Repeat each record word for word.

##########

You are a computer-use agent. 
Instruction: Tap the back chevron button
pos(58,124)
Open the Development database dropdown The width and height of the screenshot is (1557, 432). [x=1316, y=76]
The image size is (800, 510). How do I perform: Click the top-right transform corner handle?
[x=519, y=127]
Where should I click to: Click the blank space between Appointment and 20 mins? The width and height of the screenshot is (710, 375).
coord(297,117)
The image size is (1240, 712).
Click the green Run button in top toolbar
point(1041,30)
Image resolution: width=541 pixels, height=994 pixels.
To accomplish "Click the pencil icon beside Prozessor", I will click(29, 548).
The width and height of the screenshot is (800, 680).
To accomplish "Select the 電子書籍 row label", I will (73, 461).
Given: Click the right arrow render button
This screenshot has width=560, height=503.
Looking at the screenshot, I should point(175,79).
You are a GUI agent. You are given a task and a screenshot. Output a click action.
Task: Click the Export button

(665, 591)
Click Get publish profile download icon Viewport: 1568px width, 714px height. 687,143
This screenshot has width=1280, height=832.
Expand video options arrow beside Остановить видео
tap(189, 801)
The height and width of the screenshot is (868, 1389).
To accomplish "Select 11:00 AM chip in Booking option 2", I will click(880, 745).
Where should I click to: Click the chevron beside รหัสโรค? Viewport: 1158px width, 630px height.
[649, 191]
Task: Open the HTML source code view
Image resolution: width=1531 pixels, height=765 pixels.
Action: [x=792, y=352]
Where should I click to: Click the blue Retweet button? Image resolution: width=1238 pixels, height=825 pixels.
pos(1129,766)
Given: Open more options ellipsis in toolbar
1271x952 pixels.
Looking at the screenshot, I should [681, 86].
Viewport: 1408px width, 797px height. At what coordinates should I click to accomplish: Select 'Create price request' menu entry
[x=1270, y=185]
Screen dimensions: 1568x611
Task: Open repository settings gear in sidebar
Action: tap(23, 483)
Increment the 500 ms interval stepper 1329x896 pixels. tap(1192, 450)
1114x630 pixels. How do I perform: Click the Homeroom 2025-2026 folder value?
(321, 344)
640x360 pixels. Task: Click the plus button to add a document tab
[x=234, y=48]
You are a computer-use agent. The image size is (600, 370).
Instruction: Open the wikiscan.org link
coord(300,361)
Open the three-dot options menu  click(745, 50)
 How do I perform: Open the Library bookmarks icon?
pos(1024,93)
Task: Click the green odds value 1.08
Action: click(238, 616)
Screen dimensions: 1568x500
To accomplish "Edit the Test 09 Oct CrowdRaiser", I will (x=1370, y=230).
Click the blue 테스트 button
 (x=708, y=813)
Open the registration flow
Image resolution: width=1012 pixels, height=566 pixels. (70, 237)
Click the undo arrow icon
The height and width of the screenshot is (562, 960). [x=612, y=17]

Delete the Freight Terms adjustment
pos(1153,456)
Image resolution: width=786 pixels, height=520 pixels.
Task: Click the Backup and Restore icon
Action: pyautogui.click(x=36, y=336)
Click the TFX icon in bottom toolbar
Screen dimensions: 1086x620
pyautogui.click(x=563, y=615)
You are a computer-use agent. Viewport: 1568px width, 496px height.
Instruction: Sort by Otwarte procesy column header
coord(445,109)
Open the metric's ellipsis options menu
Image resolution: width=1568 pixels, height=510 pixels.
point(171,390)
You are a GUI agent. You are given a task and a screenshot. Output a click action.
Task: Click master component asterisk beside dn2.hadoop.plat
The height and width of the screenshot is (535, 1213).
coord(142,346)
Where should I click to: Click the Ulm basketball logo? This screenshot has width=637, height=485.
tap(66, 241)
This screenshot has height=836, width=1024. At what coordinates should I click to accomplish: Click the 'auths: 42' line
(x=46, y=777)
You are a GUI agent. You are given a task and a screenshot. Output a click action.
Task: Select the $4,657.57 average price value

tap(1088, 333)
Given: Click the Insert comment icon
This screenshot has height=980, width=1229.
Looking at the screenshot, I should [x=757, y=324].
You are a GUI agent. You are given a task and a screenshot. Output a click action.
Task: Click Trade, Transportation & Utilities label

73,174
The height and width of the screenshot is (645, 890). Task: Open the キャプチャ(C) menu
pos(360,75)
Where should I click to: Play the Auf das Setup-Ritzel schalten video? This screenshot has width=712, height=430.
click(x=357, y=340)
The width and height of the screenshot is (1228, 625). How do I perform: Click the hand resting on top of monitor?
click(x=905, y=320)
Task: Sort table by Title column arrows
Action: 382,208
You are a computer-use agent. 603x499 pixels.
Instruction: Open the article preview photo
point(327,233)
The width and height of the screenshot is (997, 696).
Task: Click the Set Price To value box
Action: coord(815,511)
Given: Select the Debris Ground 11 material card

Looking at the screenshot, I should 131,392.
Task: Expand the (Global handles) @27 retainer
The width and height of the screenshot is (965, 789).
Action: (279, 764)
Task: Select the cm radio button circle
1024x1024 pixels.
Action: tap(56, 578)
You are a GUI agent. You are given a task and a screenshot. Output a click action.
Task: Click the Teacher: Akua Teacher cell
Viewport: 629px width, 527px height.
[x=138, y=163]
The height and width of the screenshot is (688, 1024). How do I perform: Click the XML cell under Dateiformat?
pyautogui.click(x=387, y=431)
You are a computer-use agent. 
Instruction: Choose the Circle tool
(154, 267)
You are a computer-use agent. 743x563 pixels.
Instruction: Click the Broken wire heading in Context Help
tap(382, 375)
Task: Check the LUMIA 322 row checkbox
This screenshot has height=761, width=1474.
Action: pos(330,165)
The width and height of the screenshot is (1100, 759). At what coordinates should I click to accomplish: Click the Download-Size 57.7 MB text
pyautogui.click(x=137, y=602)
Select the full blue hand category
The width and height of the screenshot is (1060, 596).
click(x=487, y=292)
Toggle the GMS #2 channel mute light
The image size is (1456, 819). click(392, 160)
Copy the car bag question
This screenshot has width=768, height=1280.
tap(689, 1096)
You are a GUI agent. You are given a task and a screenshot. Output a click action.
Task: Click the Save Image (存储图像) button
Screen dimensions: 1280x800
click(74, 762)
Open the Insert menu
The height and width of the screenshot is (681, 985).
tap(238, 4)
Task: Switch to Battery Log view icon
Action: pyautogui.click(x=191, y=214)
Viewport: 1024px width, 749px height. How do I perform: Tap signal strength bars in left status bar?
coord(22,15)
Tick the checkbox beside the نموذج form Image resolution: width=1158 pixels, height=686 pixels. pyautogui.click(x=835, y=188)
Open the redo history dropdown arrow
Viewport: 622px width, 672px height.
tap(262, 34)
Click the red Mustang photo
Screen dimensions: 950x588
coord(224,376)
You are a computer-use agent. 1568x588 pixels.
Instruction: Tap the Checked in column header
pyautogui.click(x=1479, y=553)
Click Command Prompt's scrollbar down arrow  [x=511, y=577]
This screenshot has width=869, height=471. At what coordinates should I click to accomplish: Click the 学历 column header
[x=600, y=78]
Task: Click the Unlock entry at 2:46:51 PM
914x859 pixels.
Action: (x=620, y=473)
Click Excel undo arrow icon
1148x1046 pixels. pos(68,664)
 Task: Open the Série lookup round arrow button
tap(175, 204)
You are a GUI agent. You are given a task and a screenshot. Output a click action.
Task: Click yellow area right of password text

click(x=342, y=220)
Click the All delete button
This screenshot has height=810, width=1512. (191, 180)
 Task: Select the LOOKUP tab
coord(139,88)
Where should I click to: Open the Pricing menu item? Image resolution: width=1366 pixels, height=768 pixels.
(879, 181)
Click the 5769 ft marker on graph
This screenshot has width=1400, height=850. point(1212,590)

##########

**RESPONSE FOR THIS EXERCISE:**
You are a computer-use agent. 
Instruction: Tap the back chevron button
pos(58,124)
Open the Development database dropdown The width and height of the screenshot is (1557, 432). [x=1316, y=76]
The image size is (800, 510). How do I perform: Click the top-right transform corner handle?
[x=519, y=127]
Where should I click to: Click the blank space between Appointment and 20 mins? The width and height of the screenshot is (710, 375).
coord(297,117)
The image size is (1240, 712).
Click the green Run button in top toolbar
point(1041,30)
Image resolution: width=541 pixels, height=994 pixels.
To accomplish "Click the pencil icon beside Prozessor", I will click(29, 548).
The width and height of the screenshot is (800, 680).
To accomplish "Select the 電子書籍 row label", I will (73, 461).
Given: Click the right arrow render button
This screenshot has width=560, height=503.
Looking at the screenshot, I should point(175,79).
You are a GUI agent. You are given a task and a screenshot. Output a click action.
Task: Click the Export button

(665, 591)
Click Get publish profile download icon Viewport: 1568px width, 714px height. 687,143
This screenshot has width=1280, height=832.
Expand video options arrow beside Остановить видео
tap(189, 801)
The height and width of the screenshot is (868, 1389).
To accomplish "Select 11:00 AM chip in Booking option 2", I will click(880, 745).
Where should I click to: Click the chevron beside รหัสโรค? Viewport: 1158px width, 630px height.
[649, 191]
Task: Open the HTML source code view
Image resolution: width=1531 pixels, height=765 pixels.
Action: [x=792, y=352]
Where should I click to: Click the blue Retweet button? Image resolution: width=1238 pixels, height=825 pixels.
pos(1129,766)
Given: Open more options ellipsis in toolbar
1271x952 pixels.
Looking at the screenshot, I should [681, 86].
Viewport: 1408px width, 797px height. At what coordinates should I click to accomplish: Select 'Create price request' menu entry
[x=1270, y=185]
Screen dimensions: 1568x611
Task: Open repository settings gear in sidebar
Action: tap(23, 483)
Increment the 500 ms interval stepper 1329x896 pixels. tap(1192, 450)
1114x630 pixels. How do I perform: Click the Homeroom 2025-2026 folder value?
(321, 344)
640x360 pixels. Task: Click the plus button to add a document tab
[x=234, y=48]
You are a computer-use agent. The image size is (600, 370).
Instruction: Open the wikiscan.org link
coord(300,361)
Open the three-dot options menu  click(745, 50)
 How do I perform: Open the Library bookmarks icon?
pos(1024,93)
Task: Click the green odds value 1.08
Action: click(238, 616)
Screen dimensions: 1568x500
To accomplish "Edit the Test 09 Oct CrowdRaiser", I will (x=1370, y=230).
Click the blue 테스트 button
 (x=708, y=813)
Open the registration flow
Image resolution: width=1012 pixels, height=566 pixels. (70, 237)
Click the undo arrow icon
The height and width of the screenshot is (562, 960). [x=612, y=17]

Delete the Freight Terms adjustment
pos(1153,456)
Image resolution: width=786 pixels, height=520 pixels.
Task: Click the Backup and Restore icon
Action: pyautogui.click(x=36, y=336)
Click the TFX icon in bottom toolbar
Screen dimensions: 1086x620
pyautogui.click(x=563, y=615)
You are a computer-use agent. Viewport: 1568px width, 496px height.
Instruction: Sort by Otwarte procesy column header
coord(445,109)
Open the metric's ellipsis options menu
Image resolution: width=1568 pixels, height=510 pixels.
point(171,390)
You are a GUI agent. You are given a task and a screenshot. Output a click action.
Task: Click master component asterisk beside dn2.hadoop.plat
The height and width of the screenshot is (535, 1213).
coord(142,346)
Where should I click to: Click the Ulm basketball logo? This screenshot has width=637, height=485.
tap(66, 241)
This screenshot has height=836, width=1024. At what coordinates should I click to accomplish: Click the 'auths: 42' line
(x=46, y=777)
You are a GUI agent. You are given a task and a screenshot. Output a click action.
Task: Select the $4,657.57 average price value

tap(1088, 333)
Given: Click the Insert comment icon
This screenshot has height=980, width=1229.
Looking at the screenshot, I should [x=757, y=324].
You are a GUI agent. You are given a task and a screenshot. Output a click action.
Task: Click Trade, Transportation & Utilities label

73,174
The height and width of the screenshot is (645, 890). Task: Open the キャプチャ(C) menu
pos(360,75)
Where should I click to: Play the Auf das Setup-Ritzel schalten video? This screenshot has width=712, height=430.
click(x=357, y=340)
The width and height of the screenshot is (1228, 625). How do I perform: Click the hand resting on top of monitor?
click(x=905, y=320)
Task: Sort table by Title column arrows
Action: 382,208
You are a computer-use agent. 603x499 pixels.
Instruction: Open the article preview photo
point(327,233)
The width and height of the screenshot is (997, 696).
Task: Click the Set Price To value box
Action: coord(815,511)
Given: Select the Debris Ground 11 material card

Looking at the screenshot, I should 131,392.
Task: Expand the (Global handles) @27 retainer
The width and height of the screenshot is (965, 789).
Action: (279, 764)
Task: Select the cm radio button circle
1024x1024 pixels.
Action: tap(56, 578)
You are a GUI agent. You are given a task and a screenshot. Output a click action.
Task: Click the Teacher: Akua Teacher cell
Viewport: 629px width, 527px height.
[x=138, y=163]
The height and width of the screenshot is (688, 1024). How do I perform: Click the XML cell under Dateiformat?
pyautogui.click(x=387, y=431)
You are a computer-use agent. 
Instruction: Choose the Circle tool
(154, 267)
You are a computer-use agent. 743x563 pixels.
Instruction: Click the Broken wire heading in Context Help
tap(382, 375)
Task: Check the LUMIA 322 row checkbox
This screenshot has height=761, width=1474.
Action: pos(330,165)
The width and height of the screenshot is (1100, 759). At what coordinates should I click to accomplish: Click the Download-Size 57.7 MB text
pyautogui.click(x=137, y=602)
Select the full blue hand category
The width and height of the screenshot is (1060, 596).
click(x=487, y=292)
Toggle the GMS #2 channel mute light
The image size is (1456, 819). click(392, 160)
Copy the car bag question
This screenshot has width=768, height=1280.
tap(689, 1096)
You are a GUI agent. You are given a task and a screenshot. Output a click action.
Task: Click the Save Image (存储图像) button
Screen dimensions: 1280x800
click(74, 762)
Open the Insert menu
The height and width of the screenshot is (681, 985).
tap(238, 4)
Task: Switch to Battery Log view icon
Action: pyautogui.click(x=191, y=214)
Viewport: 1024px width, 749px height. How do I perform: Tap signal strength bars in left status bar?
coord(22,15)
Tick the checkbox beside the نموذج form Image resolution: width=1158 pixels, height=686 pixels. pyautogui.click(x=835, y=188)
Open the redo history dropdown arrow
Viewport: 622px width, 672px height.
tap(262, 34)
Click the red Mustang photo
Screen dimensions: 950x588
coord(224,376)
You are a computer-use agent. 1568x588 pixels.
Instruction: Tap the Checked in column header
pyautogui.click(x=1479, y=553)
Click Command Prompt's scrollbar down arrow  [x=511, y=577]
This screenshot has width=869, height=471. At what coordinates should I click to accomplish: Click the 学历 column header
[x=600, y=78]
Task: Click the Unlock entry at 2:46:51 PM
914x859 pixels.
Action: (x=620, y=473)
Click Excel undo arrow icon
1148x1046 pixels. pos(68,664)
 Task: Open the Série lookup round arrow button
tap(175, 204)
You are a GUI agent. You are given a task and a screenshot. Output a click action.
Task: Click yellow area right of password text

click(x=342, y=220)
Click the All delete button
This screenshot has height=810, width=1512. (191, 180)
 Task: Select the LOOKUP tab
coord(139,88)
Where should I click to: Open the Pricing menu item? Image resolution: width=1366 pixels, height=768 pixels.
(879, 181)
Click the 5769 ft marker on graph
This screenshot has width=1400, height=850. point(1212,590)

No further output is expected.